Le message de la délégation (socialiste) des Présidents de régions ne tomba pas dans l’oreille d’un sourd. Un règlement européen apparu permettant la création de groupements européens de coopération territoriale (G.E.C.T.) permettant l’association des régions frontalières qui veulent travailler ensemble.
L’Assemblée des régions européennes (l’A.R.E.) créée pour renforcer le régionalisme ne pouvait que se réjouir de cette décision.
Le G.E.C.T. le plus avancé est celui concernant l’Alsace et le land de Bade-Wurtemberg associant Strasbourg et la ville allemande de Kehl. L’association entre Colmar et Fribourg en Brisgau est également engagée.
De ce fait, à titre expérimental, l’Alsace gère en direct certains programmes européens.
Conjointement à ces opérations de partenariat interrégional européen, le gouvernement fait montre d’un activisme certain dans le domaine de la régionalisation.
Ainsi, dans une circulaire du 7 juillet 2008, adressée aux Préfets (Régions et Départements) le Premier Ministre donne des instructions, dans le cadre de la R.G.P.P. sur « l’organisation de l’Administration territoriale de l’Etat à l’échelon départemental »
Jugez plutôt :
- Le niveau régional est le niveau de pilotage de droit commun des politiques publiques de l’Etat sur le territoire.
- Pour le pilotage des politiques publiques, le Préfet de région a autorité sur les Préfets de département et dispose d’un « pouvoir d’évocation ».- Le Préfet de région a autorité sur les directions régionales des administrations civiles de l’Etat…..
Quant à l’organisation régionale, celle-ci reposera sur huit structures dont les Préfets de régions auront autorité sur les Préfets des départements. Il est précisé dans cette circulaire que la mutualisation des ressources humaines sera pilotée par les Secrétaires Généraux des Affaires Régionales (SGAR) au travers de probables plateformes dédiées à cette activité.

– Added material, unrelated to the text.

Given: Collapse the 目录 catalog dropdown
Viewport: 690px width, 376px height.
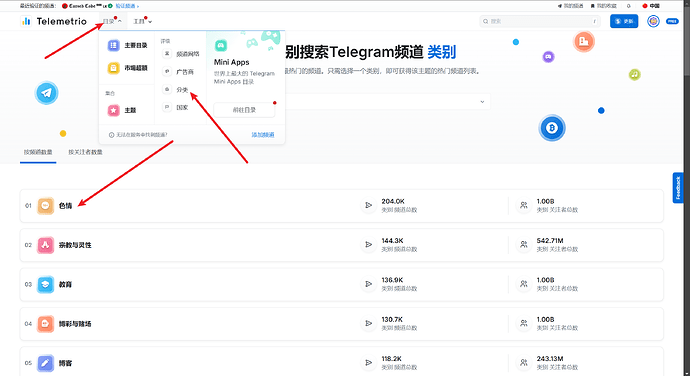Looking at the screenshot, I should coord(112,21).
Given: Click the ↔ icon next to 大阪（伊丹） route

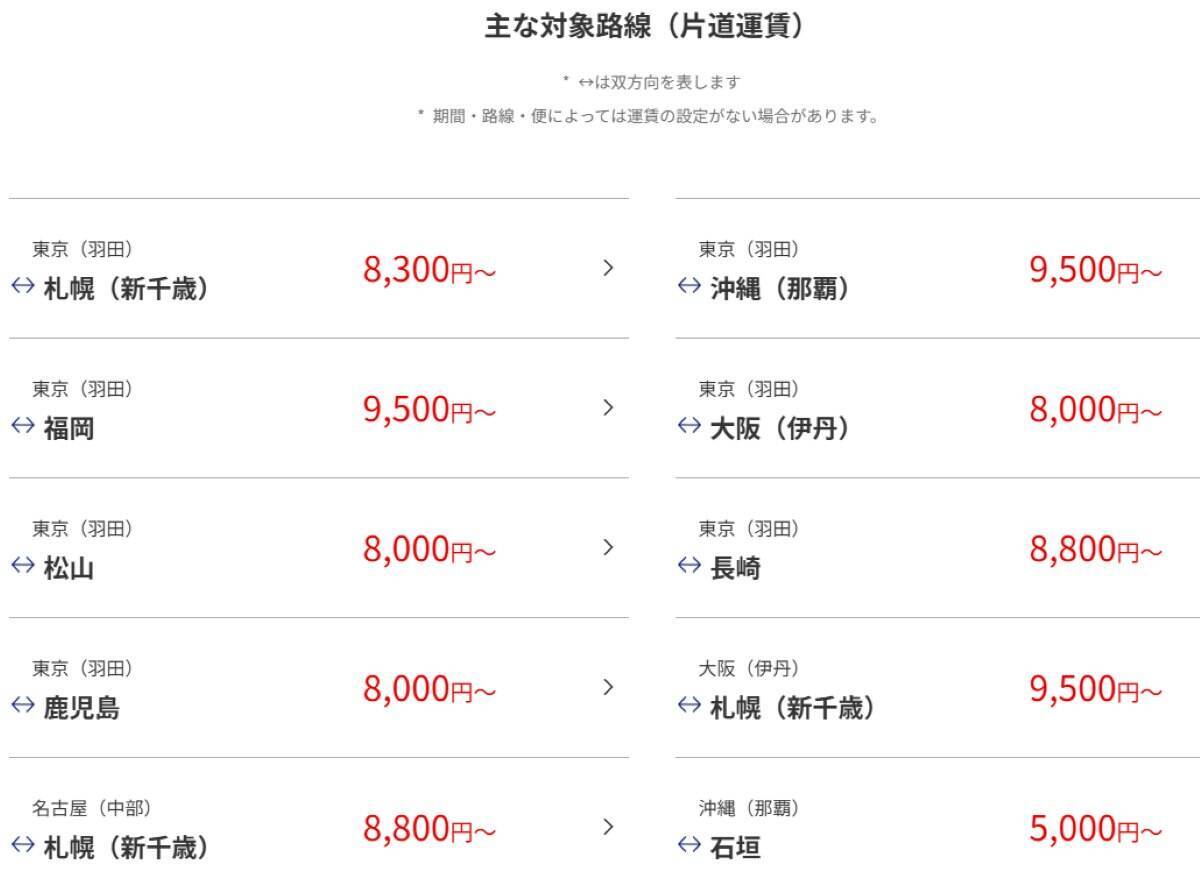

On ne peut être plus clair en matière de volonté d’effacement des départements, reste à convaincre de « faire sauter » l’entité politique du département, le Conseil Général.Autre action, qui peut paraître bénigne, mais qui sournoisement fera son œuvre dans l’inconscient populaire, celle de supprimer les numéros des départements sur les plaques minéralogiques des automobiles. Certes, on peut se réjouir que ces numéros soient maintenus, mais ravalés dans un petit coin de la plaque et surtout associés au logo de la région.
La résistance à la suppression des départements n’est ni de la nostalgie, ni du passéisme, mais simplement un acte de défense de notre système originel républicain opposé au régionalisme européen destructeur des valeurs de solidarité auxquelles nous sommes très attachés.Au non à Maastricht, au non au T.C.E., au non à l’hypothétique Traité de Lisbonne, il faut associer le non à la suppression des départements, si nous voulons être cohérents.